Paris, le samedi 28 février 2015 – Avec une imagination sans cesse renouvelée, l’homme, le médecin, les artistes élaborent des artifices pour distancer la réalité, pour éviter sa morsure, pour empêcher qu’elle ne s’impose en face à face. Mais d’autres, au contraire, recherchent toujours cet affrontement, s’appliquent consciencieusement à ne pas louvoyer, s’astreignent à éprouver la cruauté de la « vérité ». Caroline Vié ne fuit pas. Journaliste et écrivain, elle signe son deuxième roman « Dépendance Day », une fresque familiale, hantée par une sombre prophétie génétique : la maladie d’Alzheimer a déjà frappé Lachésis, atteint désormais Clotho et pèse, sombre menace, sur Morta, la narratrice. Cette dernière (qui à l’image de sa mère et de sa grand-mère porte le nom d’une Parques) a choisi de ne pas abandonner, ni sa mère, ni son probable destin : elle se confronte à la déchéance de l’être aimé, aux hésitations médicales, aux moqueries, aux railleries. La plume nous raconte tout, nous obligeant nous aussi à faire face aux détails les plus crus, à la déconfiture des hôpitaux psychiatriques, la pauvreté des maisons de « repos ». Et si l’humour teinte cette tragédie d’une couleur moins âpre, il n’est pas une mise à distance, une tentative d’éloignement, mais une autre façon d’éprouver l’implacable indignité de l’histoire.
Bulles
Si l’épreuve de la maladie pousse de nombreux adultes vers la détresse ou la négation, la tentation de faire disparaître la réalité, de s’envoler dans des fantasmagories est plus grande encore chez l’enfant. Mais ce n’est pas ce que raconte la bande dessinée « Boule à Zéro ». Certains pour évoquer les sensations et perceptions des enfants atteints d’une maladie grave choisissent la poésie, l’évasion dans un monde parallèle, pas Zidrou et Serge Ernst qui viennent de signer le cinquième tome de cette série à succès. Tout y est évoqué sans fausse pudeur : les traitements, la froideur médicale, la peur et dans ce dernier opus, plus encore que dans les autres, la mort.

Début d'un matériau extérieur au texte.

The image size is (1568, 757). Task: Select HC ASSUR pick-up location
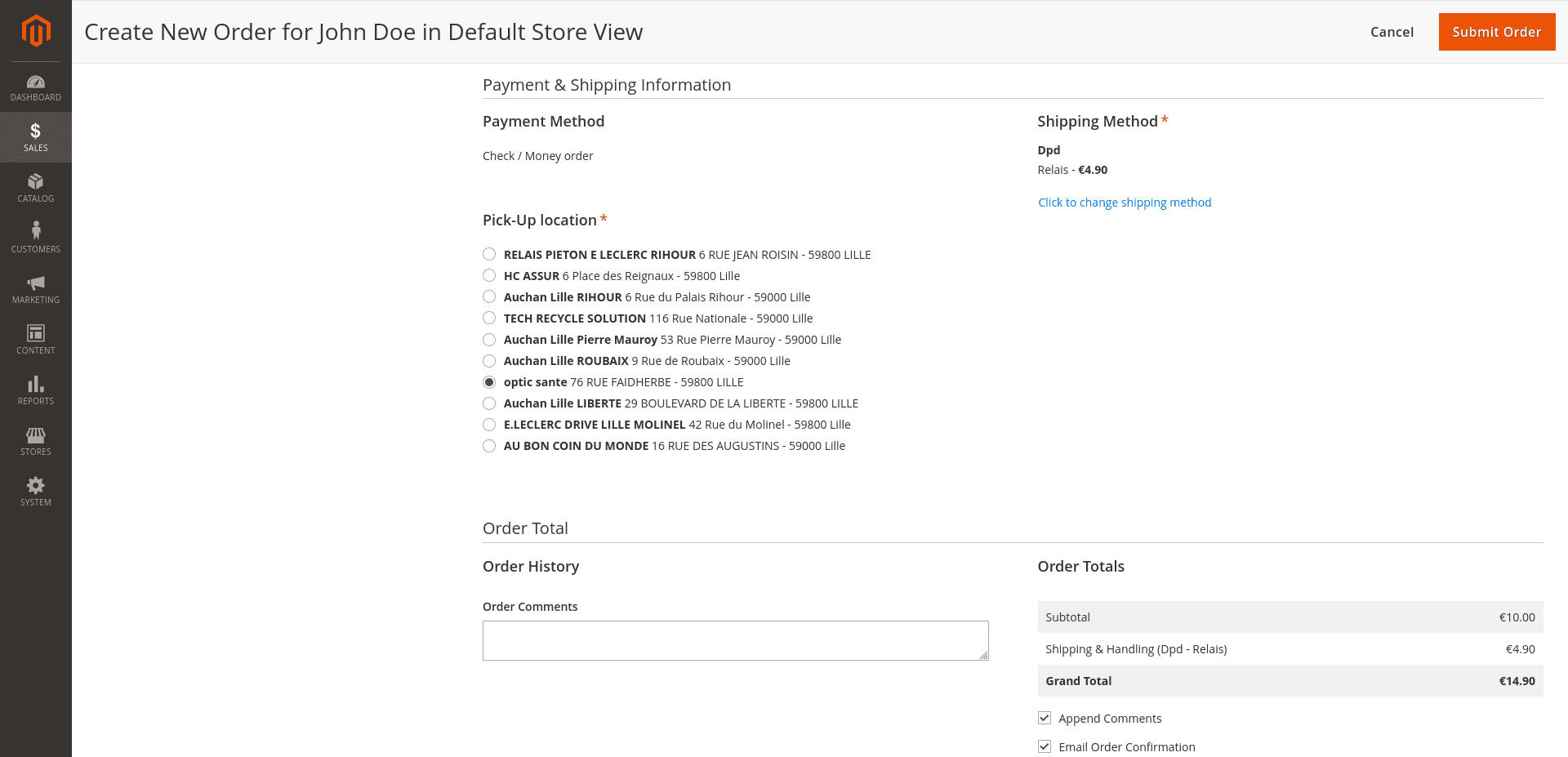pyautogui.click(x=489, y=276)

Zita, la jeune héroïne de cette BD, atteinte de leucémie et qui a multiplié les chimiothérapies, qui entretient une correspondance avec « Madame la Mort », qui donne son titre à cette nouvelle livraison, va elle aussi choisir de faire face, pour son amie Evelyne. La petite fille est atteinte d’une tumeur cérébrale très délicate à opérer, face à laquelle Zita va tout tenter pour soutenir son âme sœur.
Scènes
Regarder sa propre maladie sans se laisser tenter par la voie de la digression est plus difficile encore lorsque la pathologie est psychiatrique. L’écrivain britannique Sarah Kane, qui s’est suicidée en 1999, à l’âge de 28 ans a tenté cette expérience singulière. Ses mots sont des couperets cinglants qui explosent au visage des lecteurs et spectateurs pour les laisser seuls face aux désirs de mort, aux angoisses et à l’insoutenable lucidité de celle qui veut en finir. La mise en scène de « Psychose 4.48 » d’Ulysse Di Gregorio et l’interprétation saisissante de Julie Danlebac, visible au théâtre Aktéon à Paris, incarnent parfaitement ce refus de toute distance.
Tubes
La mort et la maladie ne sont pas les seuls destins si difficiles à analyser sans faillir. Il est également souvent délicat de s’astreindre à compter ses erreurs. Dans "Du Clystère au stéthoscope", Gérard Bonn, n’y renonce pas. Evoquant la médecine du XVIIème siècle et la naissance de ce qu’il nomme "la médecine scientifique" , l’ophtalmologiste ne fait pas de cette histoire une épopée glorieuse. Il ne dissimule rien des ratés de cette médecine balbutiante, des échecs des thérapeutiques mises en œuvre. Sans perdre la face.
Livres :
« Dépendence Day », Caroline Vié, éditions JC Lattès, 212
pages, 17 euros.
« Du Clystère au stéthoscope », de Gérard Bonn Editions Glyphe, 500 pages, 26 euros.
Bande dessinée :
« Boule à Zéro – Madame la Mort, tome 5 », de Zidrou et Serge Ernst, éditions Bamboo, 48 pages, 10,90 euros;
Théâtre :
« Psychoses 4.48 », de Sarah Kane, mise en scène d’Ulysse Di Gregorio, théâtre Aktéon, du 20 février au 21 mars (les vendredi et samedi), 11, rue du Général Blaise, 75011 Paris.